Caso mai andassimo davanti al Giudice, tu e io
- Andrea Morzenti
- 2 ore fa
- Tempo di lettura: 1 min

Bevendo una Guinness al pub o sorseggiando un caffè al bar, se mi avete seguito fin qua, avrete certamente capito che lei è per il No e lui per il Sì.
Chissà quante altre volte ne avranno discusso, questo blog non lo può certo scrivere.
Mi riferisco naturalmente al referendum sulla Magistratura dei prossimi 22 e 23 marzo.
Approfondire e discutere, restando poi comunque della stessa inziale idea o magari – perché no – cambiandola. Ma sempre, questo è il vero aspetto importante di tutta la vicenda, con il risultato di una crescita vicendevole.
Quei due un po’ ce l’hanno dimostrato e, ne sono sicuro, erano sempre con il sorriso e – cosa che non guasta mai – credo ci abbiano aggiunto quel pizzico di divertimento che non deve mai mancare.
Questa mattina li ho ancora incrociati. Correvo in centro ed eccoli là.

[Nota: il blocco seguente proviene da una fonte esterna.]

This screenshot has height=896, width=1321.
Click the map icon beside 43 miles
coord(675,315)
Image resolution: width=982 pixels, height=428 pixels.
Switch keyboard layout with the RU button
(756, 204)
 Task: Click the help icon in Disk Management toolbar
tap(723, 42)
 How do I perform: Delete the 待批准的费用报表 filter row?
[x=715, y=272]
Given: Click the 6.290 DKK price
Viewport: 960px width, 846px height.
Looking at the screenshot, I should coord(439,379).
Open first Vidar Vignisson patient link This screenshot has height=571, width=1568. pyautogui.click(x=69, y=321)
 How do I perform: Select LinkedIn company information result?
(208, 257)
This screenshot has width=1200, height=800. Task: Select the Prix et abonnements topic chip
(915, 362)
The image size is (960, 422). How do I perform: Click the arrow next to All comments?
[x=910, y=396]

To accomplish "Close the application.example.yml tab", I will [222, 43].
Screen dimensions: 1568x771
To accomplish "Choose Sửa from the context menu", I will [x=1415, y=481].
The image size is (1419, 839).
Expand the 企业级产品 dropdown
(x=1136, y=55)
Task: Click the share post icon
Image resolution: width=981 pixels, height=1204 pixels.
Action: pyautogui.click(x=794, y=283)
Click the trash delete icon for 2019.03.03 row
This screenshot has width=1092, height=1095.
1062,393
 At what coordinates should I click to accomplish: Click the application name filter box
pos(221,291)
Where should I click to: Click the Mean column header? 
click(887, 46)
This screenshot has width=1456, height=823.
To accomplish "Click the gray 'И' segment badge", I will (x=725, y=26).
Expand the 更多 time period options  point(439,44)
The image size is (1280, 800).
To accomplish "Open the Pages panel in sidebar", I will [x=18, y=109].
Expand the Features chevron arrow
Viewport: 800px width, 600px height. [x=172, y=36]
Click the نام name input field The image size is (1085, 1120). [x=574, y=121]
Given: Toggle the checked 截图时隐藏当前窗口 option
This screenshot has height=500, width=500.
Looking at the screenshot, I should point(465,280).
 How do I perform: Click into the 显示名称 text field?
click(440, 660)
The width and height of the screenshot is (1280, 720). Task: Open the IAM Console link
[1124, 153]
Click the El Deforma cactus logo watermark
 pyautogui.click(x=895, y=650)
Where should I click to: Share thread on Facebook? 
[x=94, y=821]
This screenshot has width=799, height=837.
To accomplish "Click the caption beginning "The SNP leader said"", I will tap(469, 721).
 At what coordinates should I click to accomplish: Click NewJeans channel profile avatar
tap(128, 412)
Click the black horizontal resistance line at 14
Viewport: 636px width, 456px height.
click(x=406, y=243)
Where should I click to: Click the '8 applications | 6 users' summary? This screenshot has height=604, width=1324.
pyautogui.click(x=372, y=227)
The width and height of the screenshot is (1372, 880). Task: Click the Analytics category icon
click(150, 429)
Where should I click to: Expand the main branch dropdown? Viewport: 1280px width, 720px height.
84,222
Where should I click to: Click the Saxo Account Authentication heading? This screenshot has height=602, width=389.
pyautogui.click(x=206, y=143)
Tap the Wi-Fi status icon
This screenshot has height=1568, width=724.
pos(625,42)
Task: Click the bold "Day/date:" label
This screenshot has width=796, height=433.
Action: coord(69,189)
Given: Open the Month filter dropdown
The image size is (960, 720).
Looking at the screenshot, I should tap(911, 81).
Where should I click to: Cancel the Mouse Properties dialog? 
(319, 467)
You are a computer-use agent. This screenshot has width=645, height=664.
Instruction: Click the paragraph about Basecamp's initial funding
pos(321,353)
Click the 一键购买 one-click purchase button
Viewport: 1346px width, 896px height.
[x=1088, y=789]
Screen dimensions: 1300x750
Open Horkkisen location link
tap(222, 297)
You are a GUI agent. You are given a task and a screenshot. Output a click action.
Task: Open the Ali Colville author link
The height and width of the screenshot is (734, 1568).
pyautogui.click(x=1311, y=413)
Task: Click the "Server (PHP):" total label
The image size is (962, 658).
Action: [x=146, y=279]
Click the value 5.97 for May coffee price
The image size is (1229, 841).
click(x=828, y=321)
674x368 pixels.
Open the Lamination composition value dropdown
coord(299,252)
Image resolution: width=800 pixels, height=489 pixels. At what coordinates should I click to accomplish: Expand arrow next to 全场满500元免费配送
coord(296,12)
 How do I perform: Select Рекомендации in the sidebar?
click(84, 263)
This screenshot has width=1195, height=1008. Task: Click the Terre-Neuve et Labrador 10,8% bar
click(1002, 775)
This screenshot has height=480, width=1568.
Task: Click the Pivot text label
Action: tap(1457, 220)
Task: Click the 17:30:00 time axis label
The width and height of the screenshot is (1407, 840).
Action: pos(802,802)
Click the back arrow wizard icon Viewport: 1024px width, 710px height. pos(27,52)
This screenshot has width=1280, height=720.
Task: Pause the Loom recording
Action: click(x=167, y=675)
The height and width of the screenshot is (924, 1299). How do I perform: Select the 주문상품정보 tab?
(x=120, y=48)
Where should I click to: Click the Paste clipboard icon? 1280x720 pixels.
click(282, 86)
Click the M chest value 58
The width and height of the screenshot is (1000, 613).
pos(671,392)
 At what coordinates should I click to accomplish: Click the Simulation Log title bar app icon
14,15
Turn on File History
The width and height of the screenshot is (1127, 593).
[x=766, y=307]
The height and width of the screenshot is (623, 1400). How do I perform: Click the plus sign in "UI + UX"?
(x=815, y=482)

Ho sentito solo quello che lui diceva a lei: “il pm e il difensore devono essere messi in condizione di parità davanti al giudice. è questo il senso enorme di questa riforma che garantisce i diritti dei cittadini davanti alla legge. il pm deve continuare a fare il suo, accusare e non escludere prove a favore esattamente come oggi. ma quando va in aula e incontra il giudice, il focus è su quest’ultimo che deve avere davanti a sé due persone, che fanno quello che fanno oggi, ma che per lui pari sono. sposta la tua riflessione dal pm al giudice. la riforma lo vuole davvero e semplicemente terzo, per tua e mia tutela caso mai andassimo davanti a lui”.